- Born: 27 August 1970 (age 55) Kushtia, East Pakistan, Pakistan
- Allegiance: Bangladesh
- Branch: Bangladesh Army Border Guard Bangladesh
- Service years: 1989 – 2025
- Rank: Major General
- Service number: BA - 3599
- Unit: East Bengal Regiment
- Commands: Ambassador of Bangladesh to Libya; GOC of 17th Infantry Division; Deputy Military Secretary at Army Headquarters; Commander of 222nd Infantry Brigade; Additional DG of Border Guard Bangladesh;
- Education: Bangladesh Military Academy

= Abul Hasnat Mohammad Khairul Bashar =

Bangladesh general

Abul Hasnat Mohammad Khairul Bashar (born 27 August 1970) is a retired two-star officer of the Bangladesh Army who served as the ambassador of Bangladesh to Libya from June 2023 to November 2025. Prior to this appointment, he was the GOC of the 17th Infantry Division and area commander of the Sylhet Area. He served as additional director general of Border Guards Bangladesh.

== Early life ==
Bashar was born on 27 August 1970 in Kushtia District, East Pakistan, now Bangladesh. He graduated from Defence Services Command and Staff College and the National Defence College, Bangladesh.

==Career==
On 23 June 1989, Bashar received his commission in the Infantry Corps of the Bangladesh Army from the 20th BMA long course.

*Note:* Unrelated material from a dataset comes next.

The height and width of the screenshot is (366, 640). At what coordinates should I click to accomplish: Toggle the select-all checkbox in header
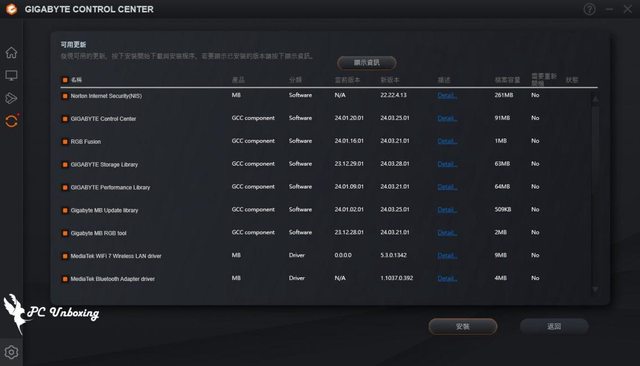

From 1995 to 1996, Bashar served in the United Nations Iraq–Kuwait Observation Mission. He served at the headquarters of the African Union Mission in Sudan during 2006–2007.

Bashar was the additional director general of Bangladesh Border Guards in 2015. He served under Director General General Aziz Ahmed. According to a 2021 investigation by Al-Jazeera, titled "All the Prime Minister's Men", Bashar was forced to help his former commander, General Aziz Ahmed, by signing as a witness in a delivery agent agreement prepared by Haris Ahmed. This had been denied by the government of Bangladesh.

In an interview with Prothom Alo regarding the investigation by Al-Jazeera, Bashar stated that his signature on a document prepared by Haris Ahmed seems to be a forgery. Though the signature is somehow similar, but it does not match his signature completely. His name is spelled and written wrongly. He does not recall signing any such document, nor does he recall anyone asking him to sign such a document.

Bashar was senior directing staff (army-3) of the National Defence College. On 9 May 2023, he was appointed the ambassador of Bangladesh to Libya.

==Personal life==
Bashar is married to Mahfuza Akther.